Flat or consistently rising or falling corners allow the A6 to setup properly after some understeer, and just grip. The stability of all wheel drive means you can really lean on the gas and not worry about swaping ends while trying to adjust your line - the same goes for sawing at the wheel in this well weighted automobile; although smooth operation of the wheel is the best way to get around a corner, unfamiliar roads may lead to sharp adjustments of the steering angle, and the simultaneous application of power will not disturb the cars attitude about its own axis of rotation.
Outside of power application, panic steering manuevers resulting in instability are countered by ever-present stability control. This prevents almost any tire squeel from beign emmitted as it keeps just about all slip in check. The driver may choose to deactivate ESP, but the computer does not leave you completely - ASR stays on. You get more freedom. You can engage in some entertaining levels of drift (not powerslides) before you feel any electronic interaction. The A6 handles its 4000 pounds quite elegantly, like a normal sized person with much experience on the ice engaging in ballet.
In tighter turns the A6 displays the limits of its weight and supple suspension as it is less responsive than its little brother the A4. But it is much more responsive than the A8, and it matches its competition well. This is designed for high speed grand touring, which certainly includes hard cornering, but this car will not be making a trip to an SCCA solo event any time soon.
Outside the powertrain and handling departments, the A6 provides great value to the customer in terms of safety. The 2006 A6 received a Double Best Pick from ths Insurance Institute for Highway Safety in recent crash testing. A slew of standard airbags, the sturday alimunm space frame with well engineered crumple zones keep driver and company intact in the event the driver does something the ESP can't correct, or somebody else decides to get too close of a look at the A6's lovely lines while traveling at a high relative velocity.

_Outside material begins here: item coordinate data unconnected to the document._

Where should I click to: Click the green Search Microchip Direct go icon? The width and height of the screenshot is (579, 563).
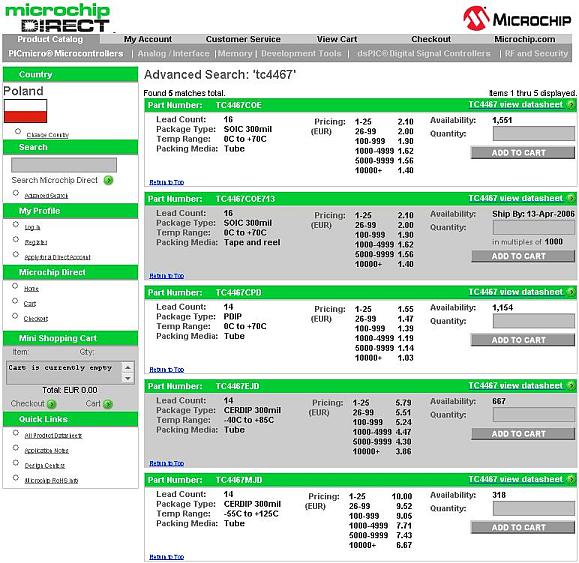[x=108, y=180]
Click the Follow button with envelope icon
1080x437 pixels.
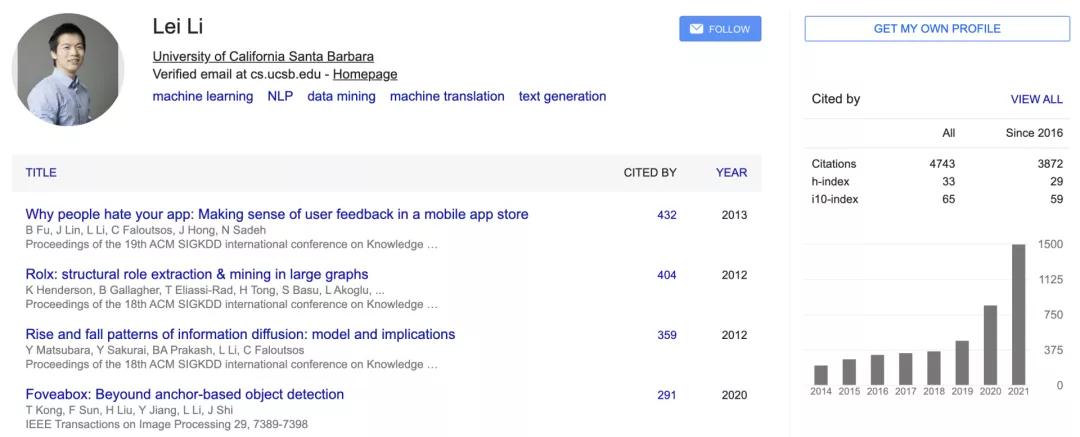click(x=719, y=29)
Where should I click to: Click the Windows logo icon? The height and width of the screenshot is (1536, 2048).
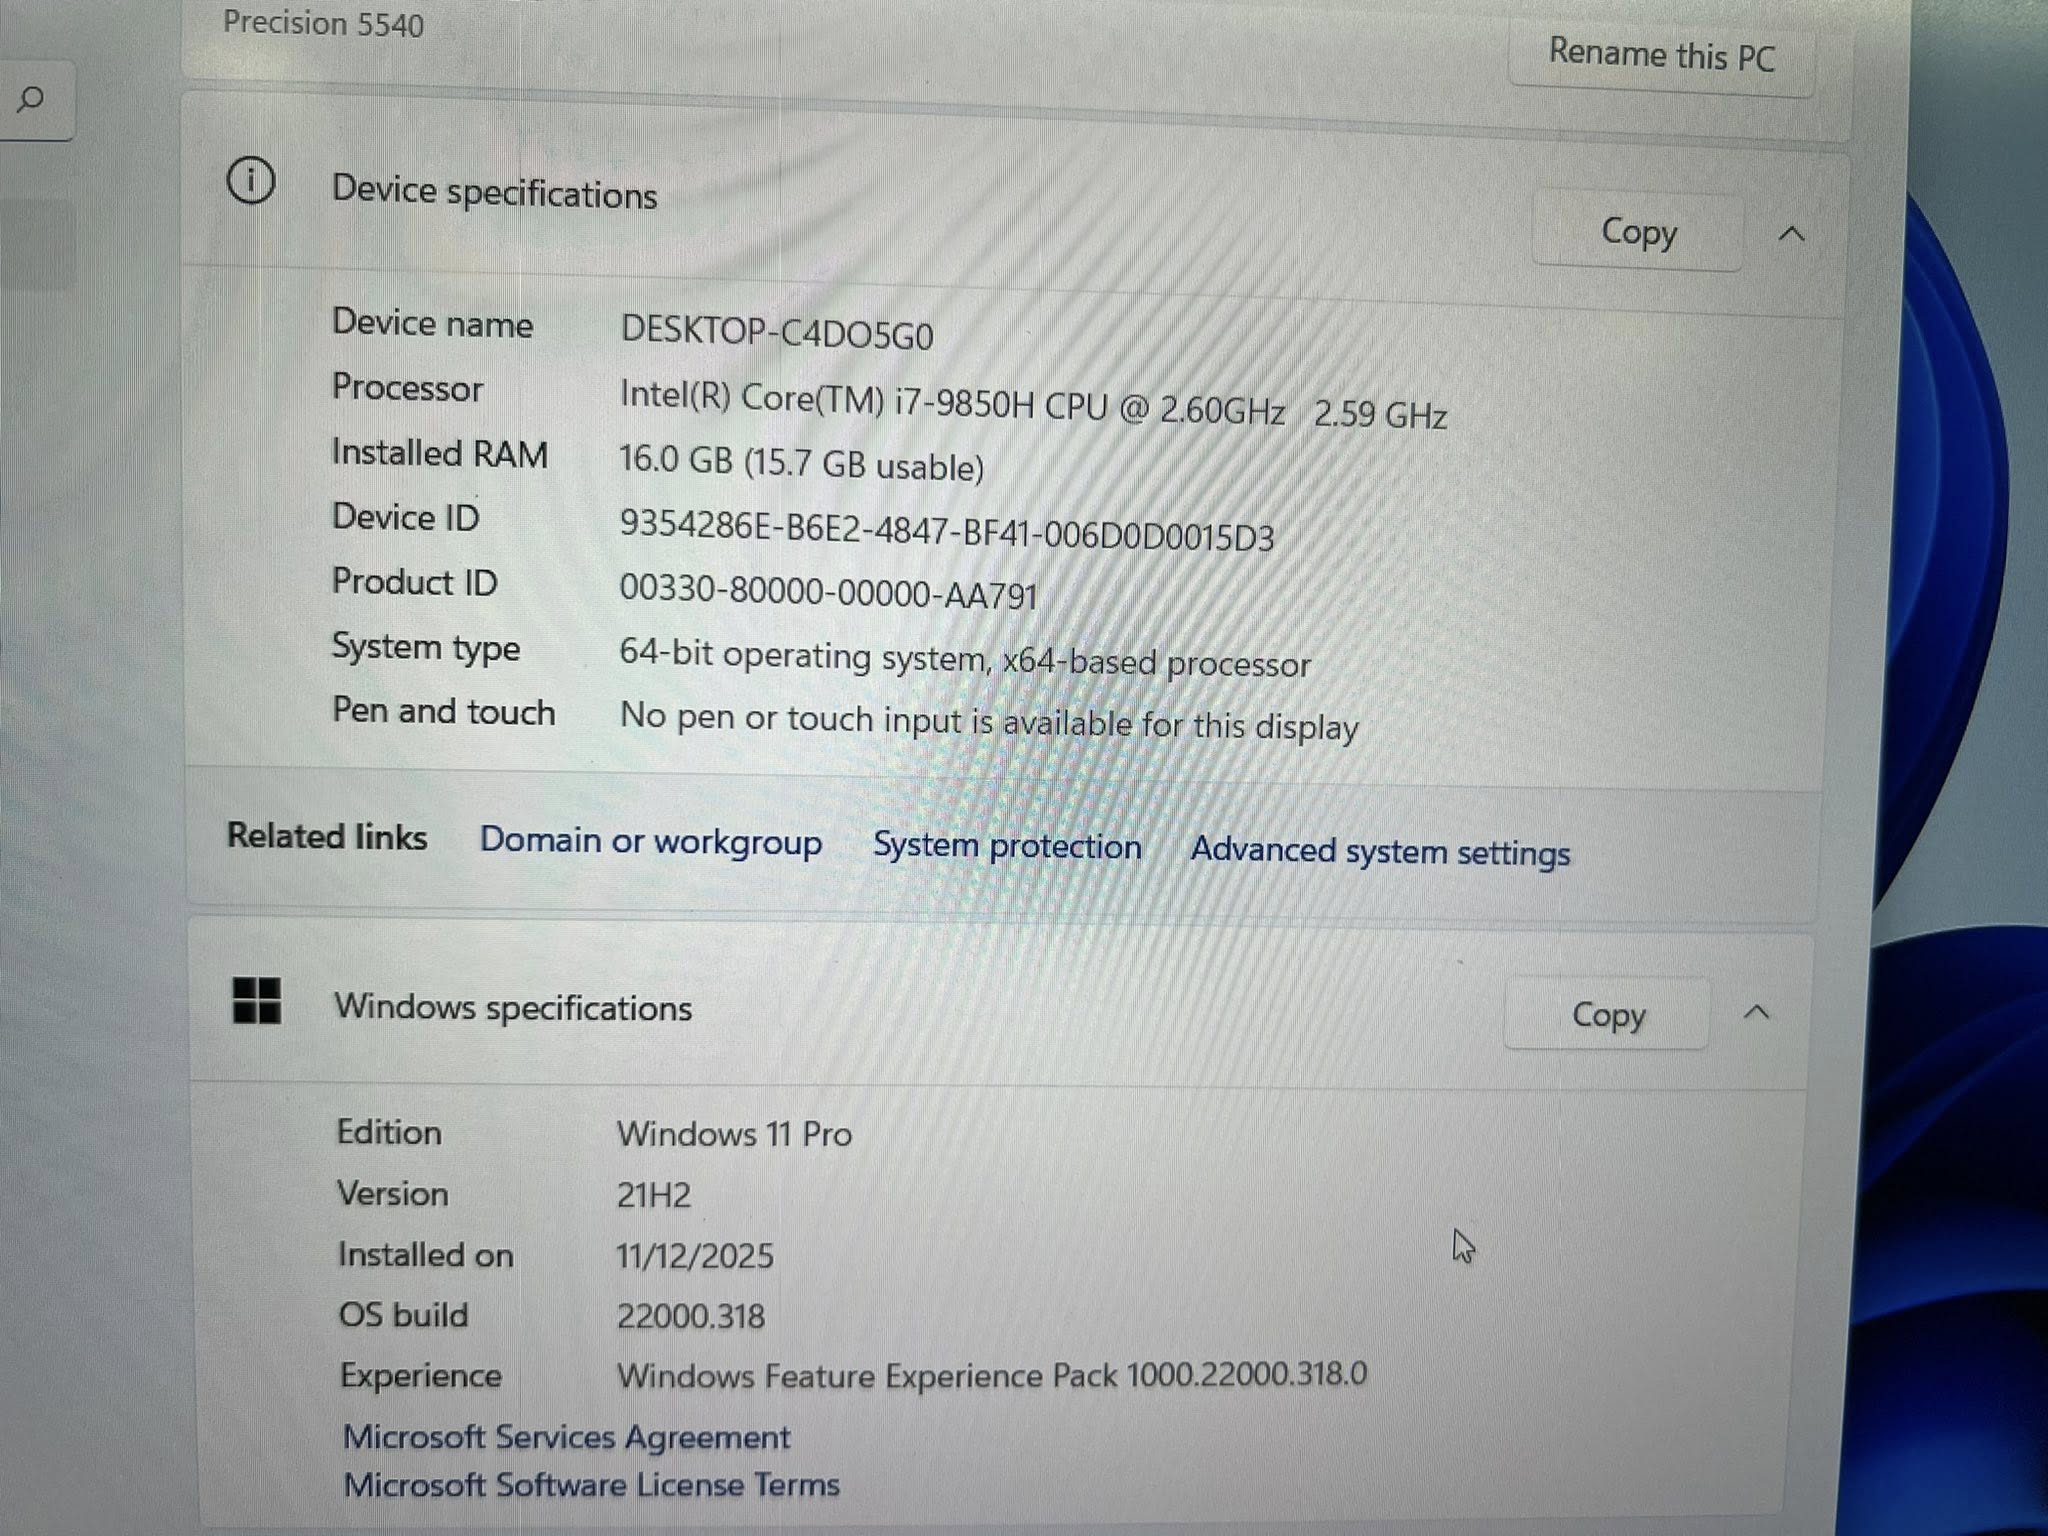click(256, 1000)
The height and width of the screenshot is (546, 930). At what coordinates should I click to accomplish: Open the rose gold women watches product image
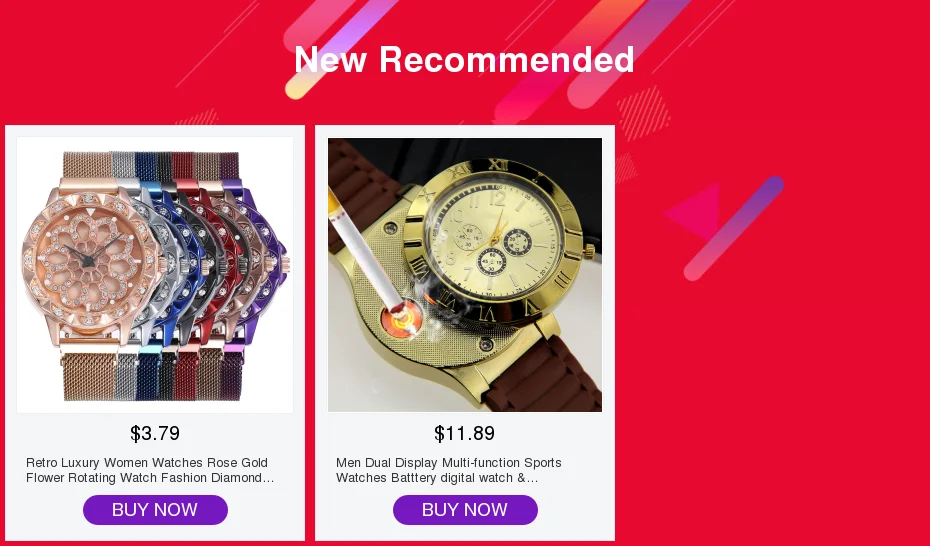(155, 275)
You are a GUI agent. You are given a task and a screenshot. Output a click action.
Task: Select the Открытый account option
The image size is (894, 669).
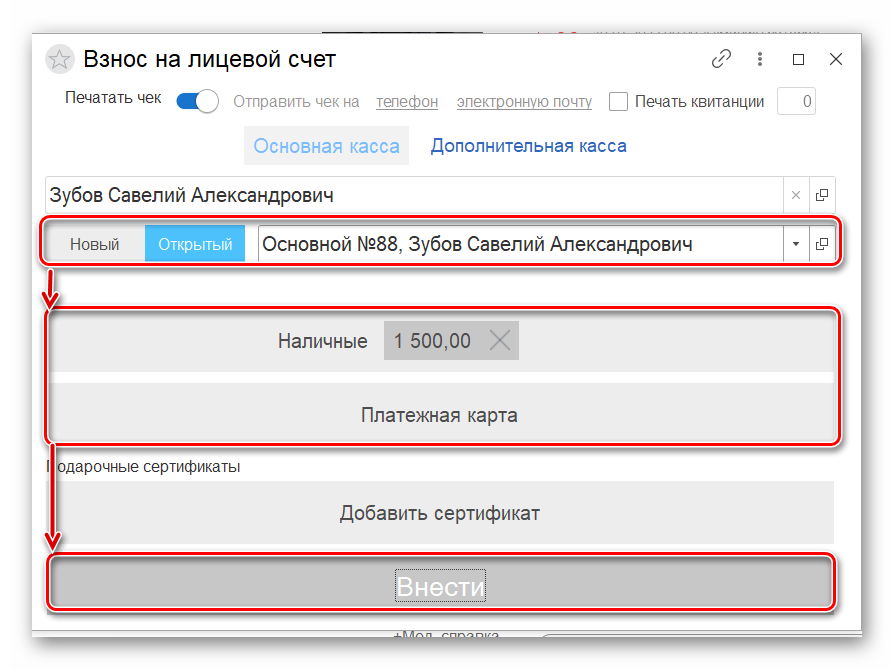tap(195, 244)
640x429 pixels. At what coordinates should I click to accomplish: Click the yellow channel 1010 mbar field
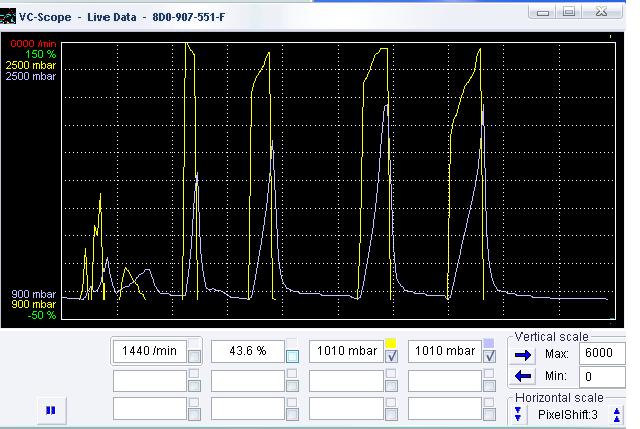coord(345,351)
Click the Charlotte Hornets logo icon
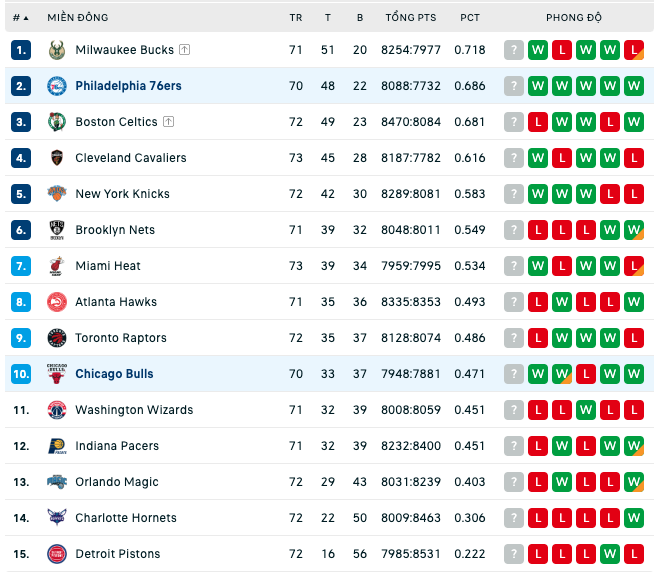Screen dimensions: 659x577 pyautogui.click(x=57, y=518)
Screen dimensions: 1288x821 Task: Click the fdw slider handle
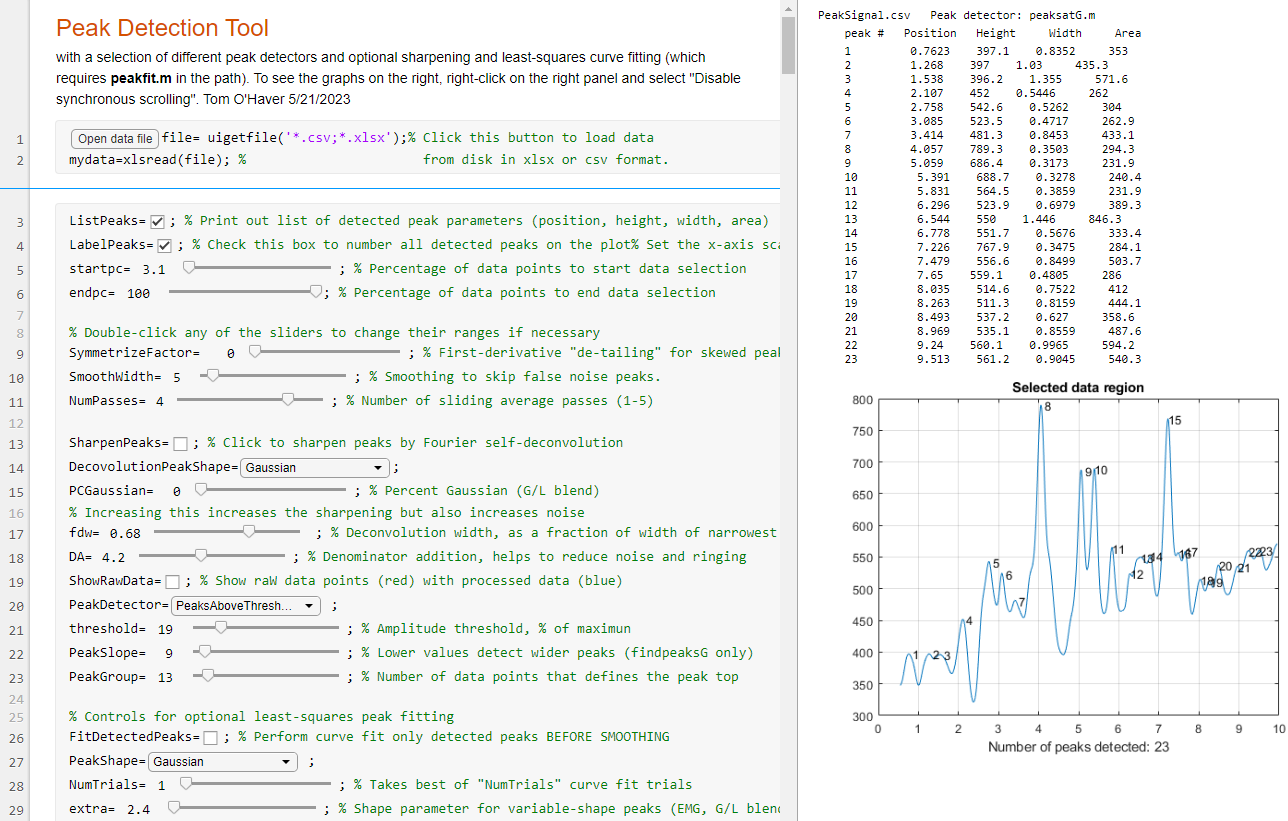click(249, 533)
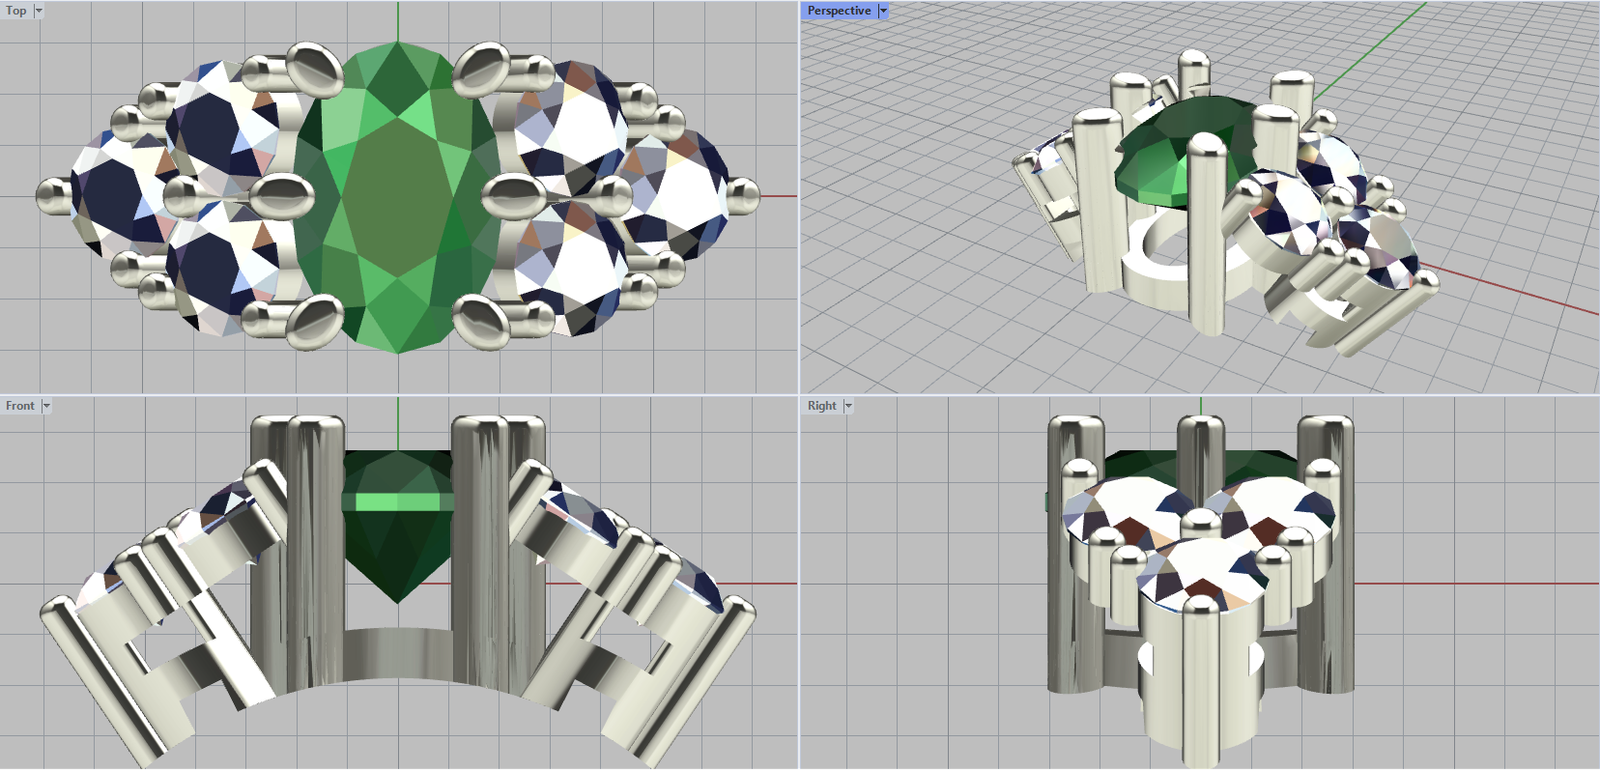Activate the Right viewport title label
1600x772 pixels.
pos(822,406)
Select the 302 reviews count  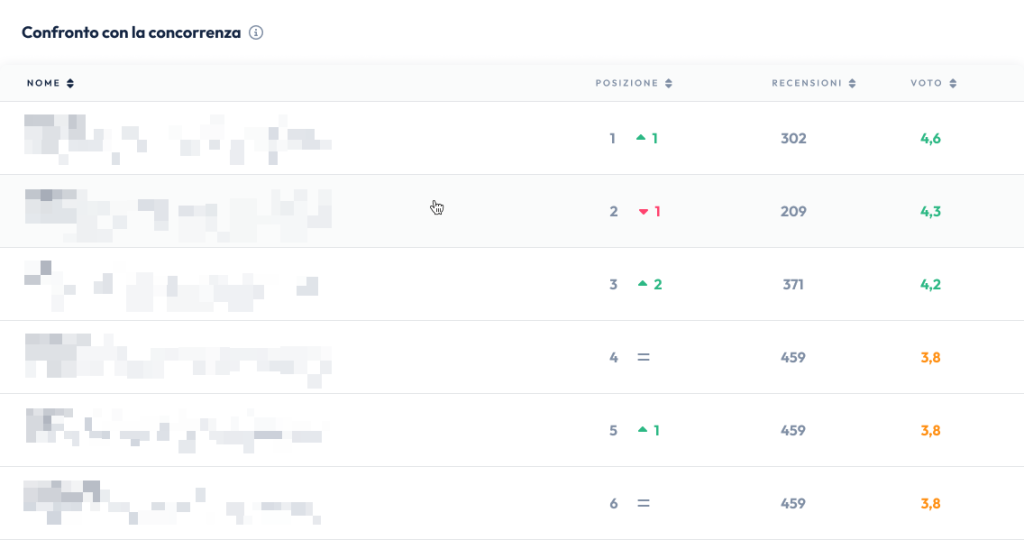[793, 138]
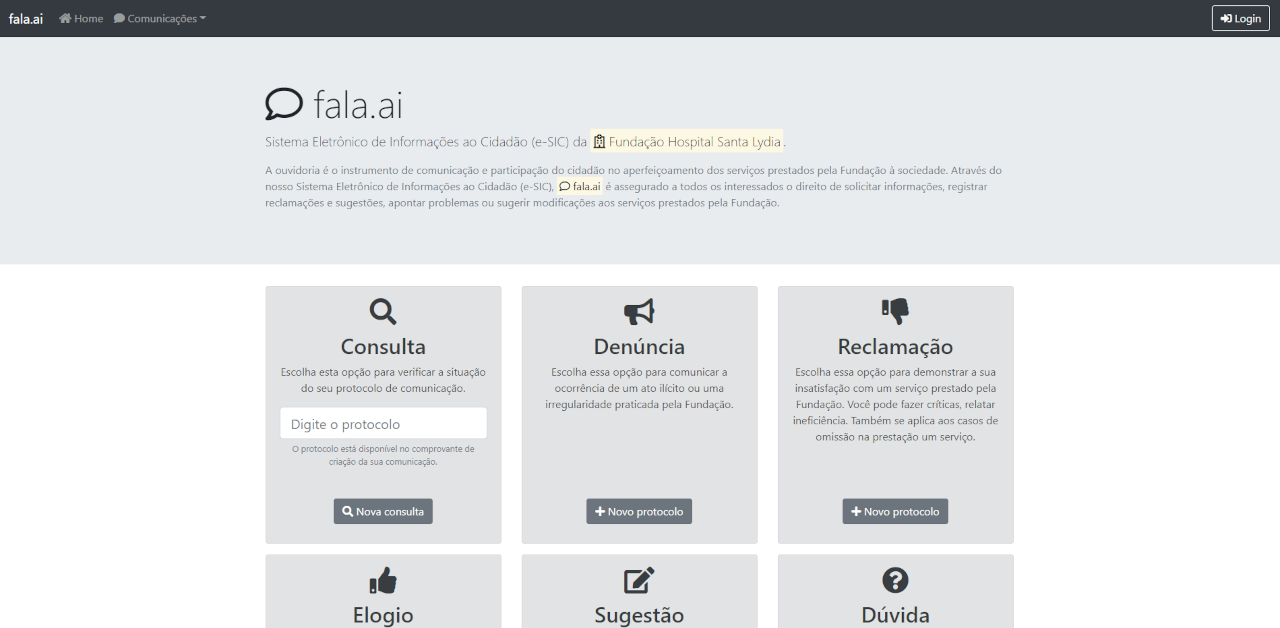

That last note makes this a complete package. Safety, power, responsive and confident handling, and solid luxury. Those are the things that make a competitive sports luxury midsize sedan. The A6 excels in all areas. It leads in some, and is defective in none. Can any of the other cars say that? Maybe not. The A6 doesn't blow the competition away, it is not an easy pick as a winner, but it is definitely at the front of the pack. Passionate, luxurious motoring awaits the lucky driver. Go drive one.